RBI Deputy Governor K C Chakrabarty had, earlier this week, taken a dig at financial reporting standards of Indian banks after some banks saw their profits decline following a change in leadership. SBI, under new chairman Pratip Chaudhuri, had reported its lowest fourth quarter profit in a decade. The drop in profit was primarily attributed to high provisioning. SBI’s total provisions rose 82.1 per cent to Rs 6,059 crore, while provisioning for bad loans rose to Rs 3,264 crore during the fourth quarter of the last financial year.
The bank is, however, hopeful of recording good numbers in the first quarter of the current financial year. “We were slightly taken by surprise at the provisioning for pension in the fourth quarter. Now, provisioning has been carried out, and initial indications show earnings would be better in the first quarter,” Chaudhuri said. He added the bank’s net interest margin would be better, despite a rise in deposit rates, since the bank had recently raised its base rate. In May, the bank has increased its base rate by 75 basis points to 9.25 per cent after the policy rate increase by the central bank.
“We expect credit growth rate to be 16-19 per cent in the current financial year in rupee denomination. We are also seeing a strong demand for foreign currency loans,” he said. He ,however, added with rising interest rates, companies may opt for external commercial borrowings to raise money, and this would hurt credit growth.

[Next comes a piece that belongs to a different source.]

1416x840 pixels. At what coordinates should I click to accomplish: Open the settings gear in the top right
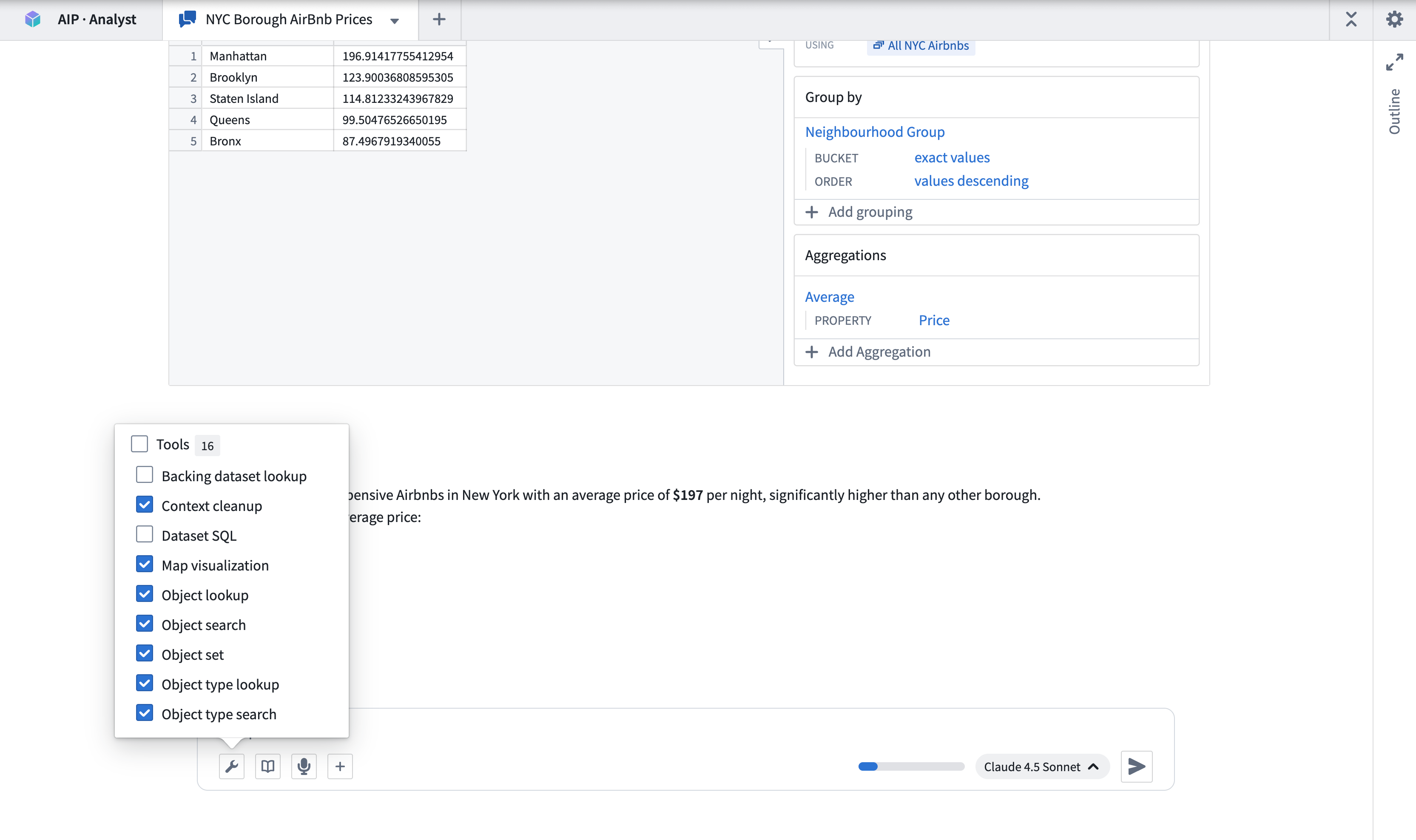point(1394,19)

SBI is also likely to raise funds through medium-term notes (MTN) in the second quarter. “We had a $5-billion MTN programme, which was raised to $10 billion. We will hit the market when there is a visibility of assets. Hopefully, we should do it in the second quarter of the current financial year,” he said. He added the bank would open a wholly-owned subsidiary in Australia next year with an investment of $75. The bank would also open branches in London and Singapore.